曇天の日曜朝、私は時差ボケの重い頭と共に8時半になんとなく起きた。

もっと早い時間に目は覚めていたものの、身体はまだ眠ったままだった。そこからまた睡眠に沈んだり、ふとしたところで浮上したり、を繰り返しながら、最終的に“あきらめた”のが8時半だったわけだ。

前の晩は夜中の1時に就寝したから、睡眠自体はしっかり取れているはずだが、やはり7時間の時差と13時間ちょっとのフライトは身体のあちこちを狂わすのだろう。本当であれば惰性に任せ布団の中に居続けたかった。

ただその日は起きなければならない理由があった。代々木公園で開催されている「北海道フェア」にて阿部商店の「いかめし」を買いに行かなければならなかったのだ。その日は午後はずっと予定が入っていたので、行くなら朝しかなかった。


「買いに行かなければならなかった」とはいうものの、それはもちろん義務ではなかった。
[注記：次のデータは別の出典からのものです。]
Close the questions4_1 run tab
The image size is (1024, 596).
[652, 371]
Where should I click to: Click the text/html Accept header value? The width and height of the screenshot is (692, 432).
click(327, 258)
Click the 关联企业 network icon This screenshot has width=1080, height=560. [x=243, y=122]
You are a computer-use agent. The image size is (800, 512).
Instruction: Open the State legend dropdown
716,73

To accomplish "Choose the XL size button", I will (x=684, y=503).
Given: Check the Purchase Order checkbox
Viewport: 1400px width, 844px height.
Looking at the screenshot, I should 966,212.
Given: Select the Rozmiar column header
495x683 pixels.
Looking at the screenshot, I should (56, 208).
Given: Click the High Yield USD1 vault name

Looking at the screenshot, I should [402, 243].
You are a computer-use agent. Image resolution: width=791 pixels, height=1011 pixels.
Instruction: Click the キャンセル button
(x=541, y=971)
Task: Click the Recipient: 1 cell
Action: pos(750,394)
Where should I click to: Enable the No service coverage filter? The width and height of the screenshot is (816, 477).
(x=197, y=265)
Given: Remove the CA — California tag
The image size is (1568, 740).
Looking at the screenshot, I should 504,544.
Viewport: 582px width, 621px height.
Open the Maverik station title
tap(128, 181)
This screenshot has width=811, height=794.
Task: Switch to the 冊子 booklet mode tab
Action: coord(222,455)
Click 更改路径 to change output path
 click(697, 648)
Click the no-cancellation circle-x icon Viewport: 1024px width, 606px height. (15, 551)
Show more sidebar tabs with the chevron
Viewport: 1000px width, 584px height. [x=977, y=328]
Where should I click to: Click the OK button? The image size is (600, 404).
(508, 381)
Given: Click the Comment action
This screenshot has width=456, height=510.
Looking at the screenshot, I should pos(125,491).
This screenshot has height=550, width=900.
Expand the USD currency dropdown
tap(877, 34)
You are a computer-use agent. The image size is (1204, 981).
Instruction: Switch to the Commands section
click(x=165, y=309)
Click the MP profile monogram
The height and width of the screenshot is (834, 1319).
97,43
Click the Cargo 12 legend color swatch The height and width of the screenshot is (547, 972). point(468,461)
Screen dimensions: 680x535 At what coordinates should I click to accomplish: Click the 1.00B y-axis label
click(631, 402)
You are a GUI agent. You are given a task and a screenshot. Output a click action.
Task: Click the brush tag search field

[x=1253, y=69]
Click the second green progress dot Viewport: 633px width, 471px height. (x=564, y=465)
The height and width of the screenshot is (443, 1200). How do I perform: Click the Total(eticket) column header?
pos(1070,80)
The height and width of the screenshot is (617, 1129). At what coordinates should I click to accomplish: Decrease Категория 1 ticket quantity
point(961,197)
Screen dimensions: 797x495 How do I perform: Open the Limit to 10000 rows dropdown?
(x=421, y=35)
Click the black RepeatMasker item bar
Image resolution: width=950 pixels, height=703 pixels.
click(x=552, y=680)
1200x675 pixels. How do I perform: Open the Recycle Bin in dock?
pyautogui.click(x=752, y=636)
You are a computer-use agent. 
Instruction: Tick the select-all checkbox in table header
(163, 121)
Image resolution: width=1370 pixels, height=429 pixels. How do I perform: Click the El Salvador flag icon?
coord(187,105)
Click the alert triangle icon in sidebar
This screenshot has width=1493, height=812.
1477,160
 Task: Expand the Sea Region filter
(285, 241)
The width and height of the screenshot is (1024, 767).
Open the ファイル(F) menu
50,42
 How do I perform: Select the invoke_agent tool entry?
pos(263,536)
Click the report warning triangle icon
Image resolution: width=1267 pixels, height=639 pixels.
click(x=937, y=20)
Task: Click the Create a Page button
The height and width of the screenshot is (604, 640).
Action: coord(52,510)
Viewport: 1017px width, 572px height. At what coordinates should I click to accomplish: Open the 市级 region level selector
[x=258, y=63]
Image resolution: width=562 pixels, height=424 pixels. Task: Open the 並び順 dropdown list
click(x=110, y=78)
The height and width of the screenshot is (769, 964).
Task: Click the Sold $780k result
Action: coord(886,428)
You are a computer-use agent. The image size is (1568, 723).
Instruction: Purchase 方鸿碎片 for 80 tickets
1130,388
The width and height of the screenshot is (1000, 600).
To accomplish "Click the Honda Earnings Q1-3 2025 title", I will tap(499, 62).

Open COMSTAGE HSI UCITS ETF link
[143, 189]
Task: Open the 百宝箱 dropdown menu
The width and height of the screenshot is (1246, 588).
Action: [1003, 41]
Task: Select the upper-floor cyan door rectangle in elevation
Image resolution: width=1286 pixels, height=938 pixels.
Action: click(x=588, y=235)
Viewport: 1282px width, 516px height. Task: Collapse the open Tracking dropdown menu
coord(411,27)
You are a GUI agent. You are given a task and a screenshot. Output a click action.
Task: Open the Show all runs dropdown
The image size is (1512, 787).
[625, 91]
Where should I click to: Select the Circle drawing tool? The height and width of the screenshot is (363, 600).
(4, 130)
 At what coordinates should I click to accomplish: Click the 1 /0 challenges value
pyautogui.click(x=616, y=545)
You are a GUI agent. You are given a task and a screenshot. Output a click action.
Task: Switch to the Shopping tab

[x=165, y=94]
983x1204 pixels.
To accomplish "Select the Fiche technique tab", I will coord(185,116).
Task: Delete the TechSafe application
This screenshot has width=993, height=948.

ただ私は、いかめしを食べるチャンスがあるのであればそれを積極的に活用したいと常に思うし、その上友人が店頭に立っているのであれば尚更だ。その日は午後からずっと予定があり、どうしても午前中に行かなければならなかったということだけが、私にとっての小さな不幸だったが。

ただし、その小さな不幸が、のちにある人の大きな幸運とつながることとなる…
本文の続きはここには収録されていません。